Who has the broadest age criteria for critical illness cover?
Advisers with a diverse client base need to be able to place protection business for clients across the age spectrum. With age being an important factor when selecting critical-illness cover, particularly as it has cost implications for the client, it helps to know which insurers’ age criteria best meets their needs. In this article, we will look at the minimum and maximum age requirements across the critical-illness insurance market.
A client’s age has a bearing on whether it is possible to get cover for a client and how much it will cost because as we get older, the risk of developing a serious illness increases. The likelihood of making a claim will increase, which represents a higher risk to the insurer
According to the NHS website, people’s cardiovascular risk of developing a heart or circulation problem (such as heart disease, stroke, type 2 diabetes or kidney disease) increases with age. This is why the NHS encourages people between 40 and 74, who have no pre-existing health conditions, to have a health check that is designed to spot the early signs of serious conditions.
According to the Alzheimer’s Society website, after the age of 65, a person’s risk of developing Alzheimer’s disease or vascular dementia doubles roughly every five years. The website says estimates shows that dementia affects one in 14 people over 65 and one in six over 80.
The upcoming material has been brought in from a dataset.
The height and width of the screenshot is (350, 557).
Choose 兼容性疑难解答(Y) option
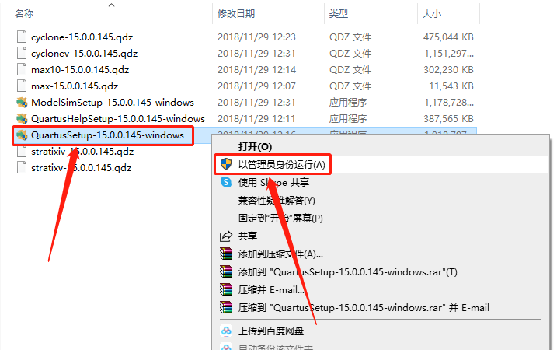click(277, 200)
At the other end of the scale, the risks of developing a critical condition may be lower for younger people but there are some conditions which are more likely to occur at a young age. For example, multiple sclerosis, which can affect the brain and spinal cord, is most commonly diagnosed in people in their 20s and 30s, although it can develop at any age.
From an adviser’s perspective, getting people to start their protection journey earlier in life makes sense. Much like developing good savings habits at a young age, people who have protection in place at a younger age will be more likely to have sufficient cover in place as they get older and need it the most. Cover is also much cheaper for younger people, so it is more cost effective to get onto the protection ladder sooner rather than later, when the costs of obtaining critical illness cover may be prohibitive.
Where cost is not an issue for older clients, or a slightly lower sum assured is recommended, the maximum ages that insurers set out for their plans might be a factor advisers consider when recommending a plan.
There are two factors advisers need to be aware of. The first is the maximum age at which a policy can be taken out (the maximum age at entry) and the second is the maximum age to which the policy will cover a person (maximum age at expiry). These maximum age levels are often dependent on the type of plan and the basis on which a plan is established.
Of the eleven critical-illness plans listed, the lowest maximum age for entry is 59, which is set by AIG’s CIC Start plan. This plan is also among the group of four propositions which has the lowest maximum age a client can be at expiry (age 69).
As a low start plan, the maximum age at entry and at expiry are both set at a lower age bracket. Plans such as this offer cheaper premiums at the start ,which rise over the term to reflect the increased risk of developing a critical illness as a client gets older.
As a provider, AIG also has the highest maximum age at entry at 75, on its YourLife and Key3 plans. At 85, the maximum age at expiry for the YourLife plan is the highest in the market.
There is slightly more variation between insurers in terms of the maximum age at expiry when compared with the maximum age at entry. Around half of the providers in our table have set 64 as the maximum age at entry, but there is less of a consensus between providers in terms of the maximum age at expiry.
The most common maximum age at expiry is the lowest (69), which is set by four propositions – AIG CIC Start, Guardian, Legal & General and Scottish Widows. But as our table shows, most providers stand alone in offering a maximum age at expiry at anywhere between age 70 and 90.
At the other end of the age spectrum, just two providers – VitalityLife PPP and Zurich – offer entry to their critical-illness plans at the lowest age of 16. All three of AIG’s plans are available from age 17, as are plans from Legal & General and LV=. The remaining four insurers – Aviva, Guardian, Royal London and Scottish Widows enable entry from age 18.
It makes sense that there are fewer options for the youngest age bracket given that many young people in this age group will most likely be covered by their parents’ critical-illness policies. Adult policies tend to provide children’s cover until at least age 18, and in many cases for longer than this if the child remains in full-time education.
However, getting that first job is the ideal time to have that first protection chat with the children of existing clients, so advisers will want to know that there are plans that can be set up for younger people in their own right, if the need arises.
Overall, AIG YourLife and Key3 has the broadest age criteria of all the plans as it is available at entry from the relatively low age of 17 to the maximum age of 75, with an expiry age of 85. Royal London and Zurich also deserve a mention for having a high entry age of 69. Royal London also offer a high maximum age of expiry at 84, whilst Zurich offer cover to younger clients with their minimum age of entry being 16.